Continue the passage on physical servers and the pets vs. cattle philosophy with the next few paragraphs, starting after its final sentence.

━━━━━ TEXT PASSAGE

Enter the hybrid cloud: many professionals already are familiar, but a lot of software is running in both public clouds and data centres for a single company. You get to use hyperscalers where it makes sense, and your own hardware when that makes sense.

This is likely to be the approach in the early releases of Blasphemess; I already use Google Cloud Platform for pre-alpha testing and prototyping of the game.

Leveraging a public cloud eases startup friction. I just intend to pivot away in the future, once things are proven viable.

Let's Talk Physical Servers and also the Pets vs. Cattle Philosophy

If I intend to run my servers in a co-lo data centre, then comes the immediate question: "What am I going to run them on?"

Physical servers are the old way of running most things; you get a server, you install an Operating System (OS), and you run software on that server directly.

This is great if the use case involves simplicity, performance requirements that virtualisation overhead interferes with, or when dealing with constraints like legal compliance.

Side note: physical servers are sometimes referred to as metal or bare metal. The terms are confusing, but in public cloud contexts they're usually referring to physical hosts that do not have virtualisation in place.

Physical servers cover plenty of use-cases. They also typically grow to be unique, like snowflakes or beloved pets. They get distinct names, are fixed when issues crop up through debugging and manual operations, and can often be tailored for the purpose of what software they run – like "the database server" and "the web server."

━━━━━━━━━━
━━━━━ LISTED RECORDS

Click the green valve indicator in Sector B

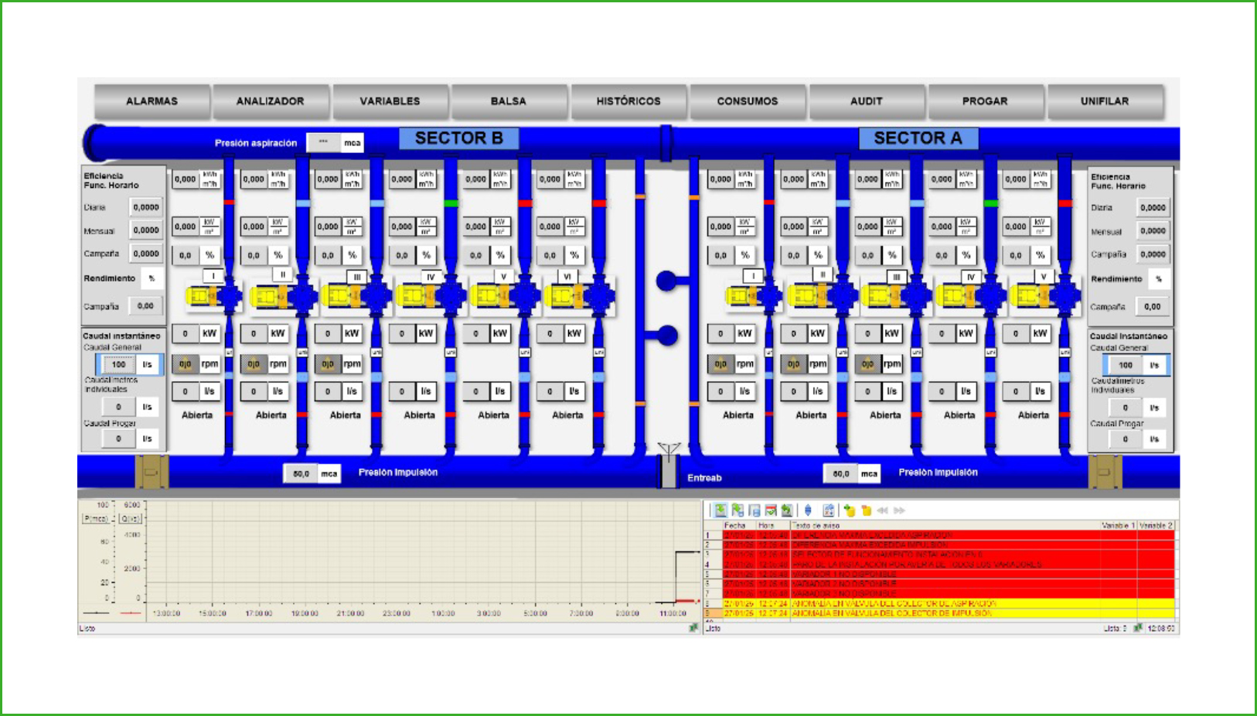pyautogui.click(x=451, y=203)
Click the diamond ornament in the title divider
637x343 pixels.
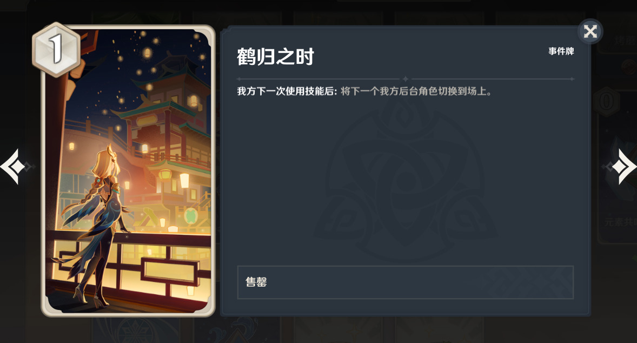406,79
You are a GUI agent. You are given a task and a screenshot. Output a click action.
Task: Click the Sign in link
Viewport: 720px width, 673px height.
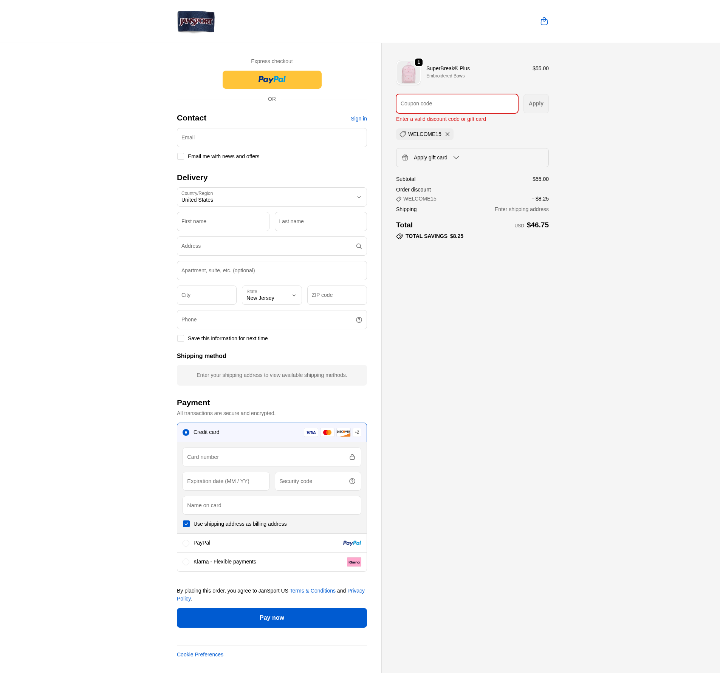click(x=358, y=119)
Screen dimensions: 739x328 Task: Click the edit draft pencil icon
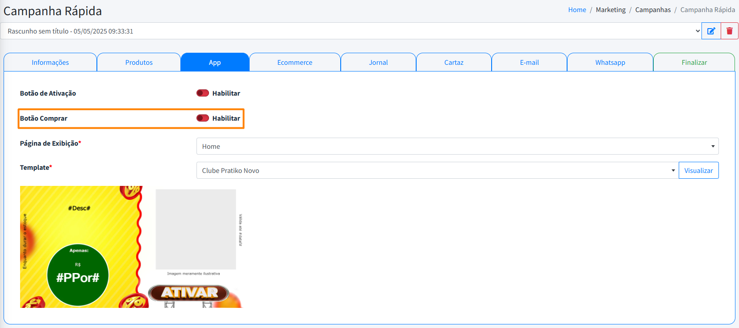coord(711,31)
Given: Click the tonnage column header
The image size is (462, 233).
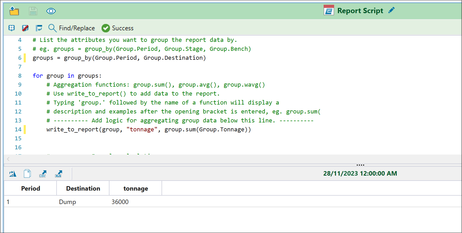Looking at the screenshot, I should point(136,188).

━━━━━━━━━━

**RESULT OF THIS TASK:**
Such unique treatment is a problem when you want to scale horizontally, or recreate environments from scratch (such as after a disaster). Who can remember every single little detail to set up a server, especially years later?

This repeatable setup issue is at least partially addressed with "IaC" and "CaC". Infrastructure-as-code (IaC) and configuration-as-code (CaC) principles mean that server environments I run on should be checked into a source code management tool such as Git, that way I can repeatedly play that back every time I make a new server.

However, there's more to it than that: why treat servers like unique pets at all, why not treat them like cattle? Make a bunch of interchangeable servers, and you can apply bulk operations much more easily. There's also lots of fault tolerance (reliability) if you do it well.

I've written before about how I horizontally scale Blasphemess. This is more like a cattle approach. To accomplish that, I don't want to work with physical servers.

Instead, I want to step into the world of virtualisation...

The Start of Ease: Virtual Machines and Virtual Private Servers (VPS)

Renting a virtual private server is a common developer experience. You often get a virtual machine, which is an emulation of a whole server. It's "private" in the sense that other customers of the VPS provider can't access your machine (allegedly), because their VMs and your VMs may run on the same hardware, but are isolated from each other by the hypervisor.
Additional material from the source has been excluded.